• CHALLENGE 1
In the text on John Adams, whom did Adams nominate to author the Declaration of Independence?

• TEXT SEGMENT
** begin **

Like the other Founding Fathers, John Adams had many accomplishments. As you complete this section, list all these accomplishments on a separate paper.

John Adams was a lawyer in Boston, Massachusetts. He opposed how Great Britain enforced its authority over the colonies and often spoke against British taxes.

Even though he did not believe the British had the colonies' best interests at heart, he did not favor the radical anti-British movements in the colonies, particularly in Boston. Adams disapproved of events such as the Boston Tea Party when a group of patriots disguised themselves as Native Americans and dumped hundreds of pounds of British tea into the Boston Harbor.

Surprisingly, Adams also represented the British soldiers on trial after the Boston Massacre. In this event, British soldiers fired into an angry crowd of colonists, killing five people. Even though they were British soldiers, Adams believed they still had a right to a fair trial and wanted to ensure they received one.

In 1774, Adams was asked to be a delegate, or representative, of Massachusetts at the Continental Congress.

Adams was capable of recognizing talents. He nominated George Washington to be the commander of the Continental Army and nominated Thomas Jefferson to author the Declaration of Independence.

During the Revolutionary War, Adams spent significant time in France with Benjamin Franklin, trying to rally French support. Their work proved effective because France gave America loans to finance the war and even helped the Americans fight.

After the war, Adams was sent with Franklin and John Jay to negotiate a treaty. He helped write the Treaty of Paris of 1783, which officially ended the war and forced Great Britain to recognize American independence.

After the war, Adams remained in Europe for several years, acting as the American ambassador to Great Britain. In that role, he worked to rebuild the United States’ relationship with the British.

** end **

Entries for locating words and elements:
** begin **

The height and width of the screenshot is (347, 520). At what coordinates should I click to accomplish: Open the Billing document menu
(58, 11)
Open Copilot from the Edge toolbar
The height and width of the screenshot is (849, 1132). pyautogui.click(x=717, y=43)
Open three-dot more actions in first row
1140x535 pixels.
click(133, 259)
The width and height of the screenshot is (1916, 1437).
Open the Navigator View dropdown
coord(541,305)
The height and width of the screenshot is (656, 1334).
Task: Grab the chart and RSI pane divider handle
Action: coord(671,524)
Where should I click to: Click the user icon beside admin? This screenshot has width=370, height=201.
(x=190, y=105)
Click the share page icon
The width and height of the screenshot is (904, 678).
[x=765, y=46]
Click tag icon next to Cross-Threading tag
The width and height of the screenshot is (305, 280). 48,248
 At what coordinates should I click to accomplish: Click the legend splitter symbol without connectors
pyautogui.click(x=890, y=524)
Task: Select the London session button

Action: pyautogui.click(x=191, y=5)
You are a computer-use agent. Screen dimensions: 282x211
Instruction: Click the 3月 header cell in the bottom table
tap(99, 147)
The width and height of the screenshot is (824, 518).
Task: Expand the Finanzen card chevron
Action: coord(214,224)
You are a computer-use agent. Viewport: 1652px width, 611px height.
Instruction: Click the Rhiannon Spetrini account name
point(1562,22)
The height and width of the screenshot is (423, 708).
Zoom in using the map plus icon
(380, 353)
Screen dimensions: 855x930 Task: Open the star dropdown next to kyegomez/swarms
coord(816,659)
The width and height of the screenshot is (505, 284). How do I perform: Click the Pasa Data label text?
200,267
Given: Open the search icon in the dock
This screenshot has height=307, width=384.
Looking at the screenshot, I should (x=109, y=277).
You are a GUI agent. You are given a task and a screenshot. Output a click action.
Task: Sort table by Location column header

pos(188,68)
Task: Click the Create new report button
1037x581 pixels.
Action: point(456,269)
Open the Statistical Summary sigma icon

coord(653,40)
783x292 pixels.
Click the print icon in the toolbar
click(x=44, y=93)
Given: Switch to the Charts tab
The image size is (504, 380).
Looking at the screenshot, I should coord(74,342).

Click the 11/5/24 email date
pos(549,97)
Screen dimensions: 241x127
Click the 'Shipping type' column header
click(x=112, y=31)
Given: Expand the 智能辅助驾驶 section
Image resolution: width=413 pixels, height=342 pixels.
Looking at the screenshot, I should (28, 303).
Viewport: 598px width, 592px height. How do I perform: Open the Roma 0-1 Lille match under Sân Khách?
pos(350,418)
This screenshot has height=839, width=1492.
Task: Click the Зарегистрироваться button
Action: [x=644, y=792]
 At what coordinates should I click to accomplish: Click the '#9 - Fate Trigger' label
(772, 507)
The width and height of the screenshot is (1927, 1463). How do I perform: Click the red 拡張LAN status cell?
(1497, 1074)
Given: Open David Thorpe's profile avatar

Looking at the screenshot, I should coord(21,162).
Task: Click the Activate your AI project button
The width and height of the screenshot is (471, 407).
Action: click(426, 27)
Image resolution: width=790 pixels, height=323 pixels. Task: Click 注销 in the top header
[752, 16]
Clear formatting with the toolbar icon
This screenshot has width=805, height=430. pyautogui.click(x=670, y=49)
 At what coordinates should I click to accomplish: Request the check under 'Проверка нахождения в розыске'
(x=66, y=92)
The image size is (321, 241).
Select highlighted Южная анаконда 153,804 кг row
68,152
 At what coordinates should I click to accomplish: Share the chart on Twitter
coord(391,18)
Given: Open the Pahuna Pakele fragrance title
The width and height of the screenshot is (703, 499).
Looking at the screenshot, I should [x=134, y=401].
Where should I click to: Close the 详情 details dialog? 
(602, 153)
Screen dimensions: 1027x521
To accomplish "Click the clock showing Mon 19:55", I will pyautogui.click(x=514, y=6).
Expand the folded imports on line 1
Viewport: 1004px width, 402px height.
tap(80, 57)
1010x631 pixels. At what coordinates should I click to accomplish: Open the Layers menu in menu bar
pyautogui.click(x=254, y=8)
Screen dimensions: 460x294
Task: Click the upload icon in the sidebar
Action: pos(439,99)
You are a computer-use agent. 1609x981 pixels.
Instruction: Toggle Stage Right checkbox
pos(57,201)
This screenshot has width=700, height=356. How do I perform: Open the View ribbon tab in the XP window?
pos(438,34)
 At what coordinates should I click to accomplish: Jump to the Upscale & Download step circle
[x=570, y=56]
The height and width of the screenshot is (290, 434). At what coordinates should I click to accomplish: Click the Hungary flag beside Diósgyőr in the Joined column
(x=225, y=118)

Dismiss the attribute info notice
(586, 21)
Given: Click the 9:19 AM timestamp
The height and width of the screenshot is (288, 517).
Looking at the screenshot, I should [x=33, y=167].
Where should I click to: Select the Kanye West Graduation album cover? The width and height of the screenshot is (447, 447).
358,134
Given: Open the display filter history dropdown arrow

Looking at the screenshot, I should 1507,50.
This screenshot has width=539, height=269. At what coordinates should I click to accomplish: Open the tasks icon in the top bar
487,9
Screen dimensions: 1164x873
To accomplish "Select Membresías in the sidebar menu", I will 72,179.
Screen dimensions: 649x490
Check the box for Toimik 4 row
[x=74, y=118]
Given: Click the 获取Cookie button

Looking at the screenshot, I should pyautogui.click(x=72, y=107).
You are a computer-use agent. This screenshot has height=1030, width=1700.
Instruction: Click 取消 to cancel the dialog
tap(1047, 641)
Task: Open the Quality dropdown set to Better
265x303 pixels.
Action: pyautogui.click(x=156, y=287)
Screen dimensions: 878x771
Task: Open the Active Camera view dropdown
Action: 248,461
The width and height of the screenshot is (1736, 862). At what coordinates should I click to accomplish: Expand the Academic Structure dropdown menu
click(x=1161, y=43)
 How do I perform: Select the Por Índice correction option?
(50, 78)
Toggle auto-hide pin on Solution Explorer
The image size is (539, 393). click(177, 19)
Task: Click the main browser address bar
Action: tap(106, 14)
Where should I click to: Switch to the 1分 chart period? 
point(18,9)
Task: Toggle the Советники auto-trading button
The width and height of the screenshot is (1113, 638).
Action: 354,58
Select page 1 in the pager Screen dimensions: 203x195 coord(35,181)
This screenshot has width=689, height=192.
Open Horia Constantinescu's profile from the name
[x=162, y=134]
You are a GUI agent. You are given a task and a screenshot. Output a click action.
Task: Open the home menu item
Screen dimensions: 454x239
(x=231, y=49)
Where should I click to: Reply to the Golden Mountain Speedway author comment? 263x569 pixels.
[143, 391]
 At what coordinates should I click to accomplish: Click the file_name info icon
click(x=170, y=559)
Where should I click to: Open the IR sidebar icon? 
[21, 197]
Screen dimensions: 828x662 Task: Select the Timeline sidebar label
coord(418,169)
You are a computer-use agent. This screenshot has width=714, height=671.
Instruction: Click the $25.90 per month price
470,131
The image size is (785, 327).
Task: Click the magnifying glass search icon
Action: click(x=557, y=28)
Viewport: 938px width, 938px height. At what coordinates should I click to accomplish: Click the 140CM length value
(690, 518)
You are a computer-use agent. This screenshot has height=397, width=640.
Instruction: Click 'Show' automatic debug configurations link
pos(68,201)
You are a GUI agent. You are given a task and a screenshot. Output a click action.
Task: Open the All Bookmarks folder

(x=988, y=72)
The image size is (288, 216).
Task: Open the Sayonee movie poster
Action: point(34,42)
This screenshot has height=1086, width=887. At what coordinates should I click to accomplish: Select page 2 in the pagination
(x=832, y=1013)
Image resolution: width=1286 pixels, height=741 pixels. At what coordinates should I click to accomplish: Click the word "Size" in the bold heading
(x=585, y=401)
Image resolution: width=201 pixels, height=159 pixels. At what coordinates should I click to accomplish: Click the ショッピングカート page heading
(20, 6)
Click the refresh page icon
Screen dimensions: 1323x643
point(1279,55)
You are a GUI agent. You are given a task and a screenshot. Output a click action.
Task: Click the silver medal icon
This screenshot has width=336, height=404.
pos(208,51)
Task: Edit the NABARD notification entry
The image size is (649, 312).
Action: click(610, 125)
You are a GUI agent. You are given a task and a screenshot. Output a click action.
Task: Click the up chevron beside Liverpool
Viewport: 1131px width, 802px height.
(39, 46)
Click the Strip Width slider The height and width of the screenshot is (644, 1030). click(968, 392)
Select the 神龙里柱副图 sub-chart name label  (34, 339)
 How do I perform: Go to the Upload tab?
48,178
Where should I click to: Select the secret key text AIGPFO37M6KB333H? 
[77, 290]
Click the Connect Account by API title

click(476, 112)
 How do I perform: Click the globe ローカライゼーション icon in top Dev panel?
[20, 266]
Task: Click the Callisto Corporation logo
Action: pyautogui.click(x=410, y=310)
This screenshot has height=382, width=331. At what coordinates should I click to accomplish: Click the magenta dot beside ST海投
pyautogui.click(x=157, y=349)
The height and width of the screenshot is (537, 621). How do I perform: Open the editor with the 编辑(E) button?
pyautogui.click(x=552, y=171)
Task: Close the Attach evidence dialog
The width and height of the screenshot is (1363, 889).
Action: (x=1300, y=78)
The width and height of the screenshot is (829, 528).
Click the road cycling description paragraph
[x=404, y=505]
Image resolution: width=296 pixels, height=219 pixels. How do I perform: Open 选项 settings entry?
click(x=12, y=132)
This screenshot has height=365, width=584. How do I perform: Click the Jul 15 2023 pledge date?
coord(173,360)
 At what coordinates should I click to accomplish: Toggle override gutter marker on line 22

** end **

• CHALLENGE 2
Rewrite the records starting at their first line and ending at the line containing "coord(816,659)", replacing "Instruction" with "Directive" and leaving everything else the same.

• PROBLEM SOLUTION 1
Thomas Jefferson

• PROBLEM SOLUTION 2
The height and width of the screenshot is (347, 520). At what coordinates should I click to accomplish: Open the Billing document menu
(58, 11)
Open Copilot from the Edge toolbar
The height and width of the screenshot is (849, 1132). pyautogui.click(x=717, y=43)
Open three-dot more actions in first row
1140x535 pixels.
click(133, 259)
The width and height of the screenshot is (1916, 1437).
Open the Navigator View dropdown
coord(541,305)
The height and width of the screenshot is (656, 1334).
Task: Grab the chart and RSI pane divider handle
Action: coord(671,524)
Where should I click to: Click the user icon beside admin? This screenshot has width=370, height=201.
(x=190, y=105)
Click the share page icon
The width and height of the screenshot is (904, 678).
[x=765, y=46]
Click tag icon next to Cross-Threading tag
The width and height of the screenshot is (305, 280). 48,248
 At what coordinates should I click to accomplish: Click the legend splitter symbol without connectors
pyautogui.click(x=890, y=524)
Task: Select the London session button

Action: pyautogui.click(x=191, y=5)
You are a computer-use agent. Screen dimensions: 282x211
Directive: Click the 3月 header cell in the bottom table
tap(99, 147)
The width and height of the screenshot is (824, 518).
Task: Expand the Finanzen card chevron
Action: coord(214,224)
You are a computer-use agent. Viewport: 1652px width, 611px height.
Directive: Click the Rhiannon Spetrini account name
point(1562,22)
The height and width of the screenshot is (423, 708).
Zoom in using the map plus icon
(380, 353)
Screen dimensions: 855x930 Task: Open the star dropdown next to kyegomez/swarms
coord(816,659)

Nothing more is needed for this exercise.